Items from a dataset
=-=-=

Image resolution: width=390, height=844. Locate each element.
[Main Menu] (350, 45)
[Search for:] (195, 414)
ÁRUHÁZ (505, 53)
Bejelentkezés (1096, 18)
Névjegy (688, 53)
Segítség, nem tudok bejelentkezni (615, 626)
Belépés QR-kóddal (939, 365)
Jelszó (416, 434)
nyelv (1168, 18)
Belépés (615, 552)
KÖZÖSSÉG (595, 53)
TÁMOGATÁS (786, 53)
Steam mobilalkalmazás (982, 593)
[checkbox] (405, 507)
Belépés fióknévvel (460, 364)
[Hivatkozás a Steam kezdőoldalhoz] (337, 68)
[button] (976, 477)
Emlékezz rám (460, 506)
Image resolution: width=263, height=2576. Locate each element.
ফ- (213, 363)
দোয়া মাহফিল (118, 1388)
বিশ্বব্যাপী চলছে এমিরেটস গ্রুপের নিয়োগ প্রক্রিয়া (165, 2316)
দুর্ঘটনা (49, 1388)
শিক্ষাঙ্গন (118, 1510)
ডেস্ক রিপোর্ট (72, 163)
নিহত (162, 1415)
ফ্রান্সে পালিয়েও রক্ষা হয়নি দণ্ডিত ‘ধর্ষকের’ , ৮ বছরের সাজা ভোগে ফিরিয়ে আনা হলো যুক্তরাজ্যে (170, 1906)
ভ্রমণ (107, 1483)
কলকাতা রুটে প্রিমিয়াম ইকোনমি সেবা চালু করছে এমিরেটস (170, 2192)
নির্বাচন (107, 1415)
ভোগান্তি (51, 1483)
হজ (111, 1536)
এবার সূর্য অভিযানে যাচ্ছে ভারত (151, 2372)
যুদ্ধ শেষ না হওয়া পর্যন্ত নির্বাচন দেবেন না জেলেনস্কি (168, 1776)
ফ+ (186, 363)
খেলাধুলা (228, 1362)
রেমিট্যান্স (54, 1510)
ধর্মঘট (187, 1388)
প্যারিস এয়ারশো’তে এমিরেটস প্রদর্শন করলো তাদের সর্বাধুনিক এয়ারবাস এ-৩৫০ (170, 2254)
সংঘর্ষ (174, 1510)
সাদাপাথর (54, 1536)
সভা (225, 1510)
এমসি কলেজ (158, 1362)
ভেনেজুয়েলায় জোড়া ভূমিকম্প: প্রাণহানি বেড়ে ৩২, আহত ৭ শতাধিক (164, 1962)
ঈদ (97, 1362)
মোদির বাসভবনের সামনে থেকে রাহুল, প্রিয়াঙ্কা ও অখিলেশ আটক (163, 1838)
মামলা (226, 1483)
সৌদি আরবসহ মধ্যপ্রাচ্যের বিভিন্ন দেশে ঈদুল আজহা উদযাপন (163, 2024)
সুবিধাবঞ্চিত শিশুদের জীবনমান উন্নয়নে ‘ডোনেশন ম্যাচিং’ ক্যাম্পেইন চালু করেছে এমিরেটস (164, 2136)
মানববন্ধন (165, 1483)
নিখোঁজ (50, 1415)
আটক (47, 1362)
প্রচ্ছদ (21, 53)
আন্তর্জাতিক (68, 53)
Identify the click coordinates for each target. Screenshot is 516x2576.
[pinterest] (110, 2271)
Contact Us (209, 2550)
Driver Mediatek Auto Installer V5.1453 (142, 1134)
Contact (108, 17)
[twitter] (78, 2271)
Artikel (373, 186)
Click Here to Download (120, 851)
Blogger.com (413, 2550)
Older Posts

=-=-=

- **PROBLEM TO WORK ON**: Output only the number of lines in the data above that include the word "resolution".

- **RESULT FOR THIS EXERCISE**: 2